## Task item
Transcribe the listing below in its entirety, exactly.

## Data section
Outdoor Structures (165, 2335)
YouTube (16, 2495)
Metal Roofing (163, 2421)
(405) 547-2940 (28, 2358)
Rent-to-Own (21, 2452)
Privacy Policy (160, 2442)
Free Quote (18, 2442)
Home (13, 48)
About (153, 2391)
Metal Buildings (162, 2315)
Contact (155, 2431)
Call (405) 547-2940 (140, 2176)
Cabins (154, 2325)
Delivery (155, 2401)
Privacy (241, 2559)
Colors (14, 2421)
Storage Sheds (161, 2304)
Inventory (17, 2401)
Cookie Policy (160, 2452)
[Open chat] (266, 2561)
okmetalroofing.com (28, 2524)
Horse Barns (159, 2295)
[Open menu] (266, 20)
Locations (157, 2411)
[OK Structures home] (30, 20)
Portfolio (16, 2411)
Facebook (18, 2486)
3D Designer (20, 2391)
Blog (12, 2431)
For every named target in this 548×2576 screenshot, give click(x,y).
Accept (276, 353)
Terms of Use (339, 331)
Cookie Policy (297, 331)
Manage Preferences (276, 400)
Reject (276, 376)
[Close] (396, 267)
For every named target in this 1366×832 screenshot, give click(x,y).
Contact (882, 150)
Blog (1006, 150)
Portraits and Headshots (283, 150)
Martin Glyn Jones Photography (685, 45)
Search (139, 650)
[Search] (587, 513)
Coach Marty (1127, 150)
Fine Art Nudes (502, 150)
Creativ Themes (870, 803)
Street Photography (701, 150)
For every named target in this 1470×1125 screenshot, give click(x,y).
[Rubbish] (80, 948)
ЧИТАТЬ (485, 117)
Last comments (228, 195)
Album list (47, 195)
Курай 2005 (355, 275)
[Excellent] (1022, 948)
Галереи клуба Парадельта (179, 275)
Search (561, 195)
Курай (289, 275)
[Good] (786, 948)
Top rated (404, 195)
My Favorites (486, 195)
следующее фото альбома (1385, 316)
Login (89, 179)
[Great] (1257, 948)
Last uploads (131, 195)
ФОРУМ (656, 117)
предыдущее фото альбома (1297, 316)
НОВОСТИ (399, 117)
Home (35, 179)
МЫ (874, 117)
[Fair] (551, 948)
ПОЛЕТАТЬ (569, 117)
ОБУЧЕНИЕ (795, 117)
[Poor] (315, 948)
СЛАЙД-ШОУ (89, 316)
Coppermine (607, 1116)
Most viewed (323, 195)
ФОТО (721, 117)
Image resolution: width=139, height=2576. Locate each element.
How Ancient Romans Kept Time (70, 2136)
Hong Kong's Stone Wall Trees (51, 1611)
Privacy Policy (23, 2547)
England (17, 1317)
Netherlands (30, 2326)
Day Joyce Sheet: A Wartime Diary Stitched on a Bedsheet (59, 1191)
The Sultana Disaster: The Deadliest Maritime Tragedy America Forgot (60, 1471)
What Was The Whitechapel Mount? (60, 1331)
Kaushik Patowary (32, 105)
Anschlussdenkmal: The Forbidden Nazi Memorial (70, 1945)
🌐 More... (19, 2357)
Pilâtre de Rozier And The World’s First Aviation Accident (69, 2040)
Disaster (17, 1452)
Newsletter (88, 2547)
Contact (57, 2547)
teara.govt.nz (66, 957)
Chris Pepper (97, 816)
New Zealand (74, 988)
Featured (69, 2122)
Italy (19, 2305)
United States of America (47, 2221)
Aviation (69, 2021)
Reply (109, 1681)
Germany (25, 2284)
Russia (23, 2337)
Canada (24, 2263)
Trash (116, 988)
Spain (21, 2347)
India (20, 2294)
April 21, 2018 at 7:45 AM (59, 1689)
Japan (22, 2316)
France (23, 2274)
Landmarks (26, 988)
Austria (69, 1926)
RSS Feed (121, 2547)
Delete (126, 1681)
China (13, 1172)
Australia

## Finished exercise
Outdoor Structures (165, 2335)
YouTube (16, 2495)
Metal Roofing (163, 2421)
(405) 547-2940 (28, 2358)
Rent-to-Own (21, 2452)
Privacy Policy (160, 2442)
Free Quote (18, 2442)
Home (13, 48)
About (153, 2391)
Metal Buildings (162, 2315)
Contact (155, 2431)
Call (405) 547-2940 (140, 2176)
Cabins (154, 2325)
Delivery (155, 2401)
Privacy (241, 2559)
Colors (14, 2421)
Storage Sheds (161, 2304)
Inventory (17, 2401)
Cookie Policy (160, 2452)
[Open chat] (266, 2561)
okmetalroofing.com (28, 2524)
Horse Barns (159, 2295)
[Open menu] (266, 20)
Locations (157, 2411)
[OK Structures home] (30, 20)
Portfolio (16, 2411)
Facebook (18, 2486)
3D Designer (20, 2391)
Blog (12, 2431)
For every named target in this 548×2576 screenshot, give click(x,y).
Accept (276, 353)
Terms of Use (339, 331)
Cookie Policy (297, 331)
Manage Preferences (276, 400)
Reject (276, 376)
[Close] (396, 267)
For every named target in this 1366×832 screenshot, give click(x,y).
Contact (882, 150)
Blog (1006, 150)
Portraits and Headshots (283, 150)
Martin Glyn Jones Photography (685, 45)
Search (139, 650)
[Search] (587, 513)
Coach Marty (1127, 150)
Fine Art Nudes (502, 150)
Creativ Themes (870, 803)
Street Photography (701, 150)
For every named target in this 1470×1125 screenshot, give click(x,y).
[Rubbish] (80, 948)
ЧИТАТЬ (485, 117)
Last comments (228, 195)
Album list (47, 195)
Курай 2005 (355, 275)
[Excellent] (1022, 948)
Галереи клуба Парадельта (179, 275)
Search (561, 195)
Курай (289, 275)
[Good] (786, 948)
Top rated (404, 195)
My Favorites (486, 195)
следующее фото альбома (1385, 316)
Login (89, 179)
[Great] (1257, 948)
Last uploads (131, 195)
ФОРУМ (656, 117)
предыдущее фото альбома (1297, 316)
НОВОСТИ (399, 117)
Home (35, 179)
МЫ (874, 117)
[Fair] (551, 948)
ПОЛЕТАТЬ (569, 117)
ОБУЧЕНИЕ (795, 117)
[Poor] (315, 948)
СЛАЙД-ШОУ (89, 316)
Coppermine (607, 1116)
Most viewed (323, 195)
ФОТО (721, 117)
Image resolution: width=139, height=2576. Locate each element.
How Ancient Romans Kept Time (70, 2136)
Hong Kong's Stone Wall Trees (51, 1611)
Privacy Policy (23, 2547)
England (17, 1317)
Netherlands (30, 2326)
Day Joyce Sheet: A Wartime Diary Stitched on a Bedsheet (59, 1191)
The Sultana Disaster: The Deadliest Maritime Tragedy America Forgot (60, 1471)
What Was The Whitechapel Mount? (60, 1331)
Kaushik Patowary (32, 105)
Anschlussdenkmal: The Forbidden Nazi Memorial (70, 1945)
🌐 More... (19, 2357)
Pilâtre de Rozier And The World’s First Aviation Accident (69, 2040)
Disaster (17, 1452)
Newsletter (88, 2547)
Contact (57, 2547)
teara.govt.nz (66, 957)
Chris Pepper (97, 816)
New Zealand (74, 988)
Featured (69, 2122)
Italy (19, 2305)
United States of America (47, 2221)
Aviation (69, 2021)
Reply (109, 1681)
Germany (25, 2284)
Russia (23, 2337)
Canada (24, 2263)
Trash (116, 988)
Spain (21, 2347)
India (20, 2294)
April 21, 2018 at 7:45 AM (59, 1689)
Japan (22, 2316)
France (23, 2274)
Landmarks (26, 988)
Austria (69, 1926)
RSS Feed (121, 2547)
Delete (126, 1681)
China (13, 1172)
Australia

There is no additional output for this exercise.